Cumhuriyet, 100'üncü yılına ülkenin en kaotik dönemeciyle giriyor. Yeni bir ideolojinin dayatıldığı, toplumsal renklerin ve farklılıkların tasfiye edilmeye çalışıldığı, dar bir grubun çıkar dünyasına göre şekillendirilen bir rejim istenciyle mücadele ediyoruz hepimiz. AKP ve küçük ortağı açıktır ki cumhuriyetin 2'nci yüzyılına yeni bir inkâr konseptiyle giriyor. Özellikle Aleviler ve Kürtler başta olmak üzere, halklara dönük tahammülsüzlüğün zirve ulaşması, Kürtçeye dair sistematik tahammülsüzlük, kadın düşmanlığı ve kayyum rejimi yeni sistemin nasıl olacağının şifrelerini veriyor. Varlığını korumuş tüm farklılıkları hedef alan bu anlayış onları parçalayarak, ezerek âdeta bir çöl yaratmak istiyor.

Mevcut iktidar, sorunları çözmek yerine daha büyük sorunlar yaratan yöntemler geliştiriyor göz göre göre. Hâliyle bugün yurttaşların itirazlarını iletecekleri muhatap bir kurum bile bulunmamaktadır.

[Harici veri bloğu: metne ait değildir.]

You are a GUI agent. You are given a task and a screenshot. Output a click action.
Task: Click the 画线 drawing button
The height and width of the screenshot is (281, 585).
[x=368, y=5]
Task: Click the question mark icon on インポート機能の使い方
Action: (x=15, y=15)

Durmadan ekonomik mucizeden, siyasal istikrardan, aç bırakılan halklara seslenip onlara sabır telkin edip gelecek güzel günlerden bahsedip duruyorsunuz; bu da yetmiyor, yaptıklarınıza "Geleceği yeniden inşa etme ekonomik savaşı." diyerek çöküş siyasetini meşrulaştırıyorlar. Tabii, burada başka bir akıl işliyor. Uçlaştırılmış ve kutuplaştırılmış bir iç siyaset, gündelik olarak değişen, yer yer pazarlayıcı bir dış siyaset, halkları yok sayan, kendinden olmayan herkese düşman, korku ve dehşet üzerinden devlet yeniden dizayn edilmeye çalışılıyor. Neredeyse tüm muhalefetin bastırılması, Kürtlerin eşitlik ve özgürlük talebi, kadınların mücadelesi, sol sosyalist demokrasi güçlerinin mücadele direnci kırılmak isteniyor ve en önemlisi de AKP-MHP dışındaki herkesin hizaya getirilmesi hedefleniyor hatta bu amaçla iktidar ve propaganda aygıtları bütün gücüyle muhalefeti parçalama siyasetini yürütüyor. Elbette bu, sadece günümüze has bir siyaset tarzı değil, geçmişin yıkım siyasetine merdiven dayayan ve bunun üzerinden yükselen, bugünün viranı hâline ulaşan bir kötülük yolculuğudur bu.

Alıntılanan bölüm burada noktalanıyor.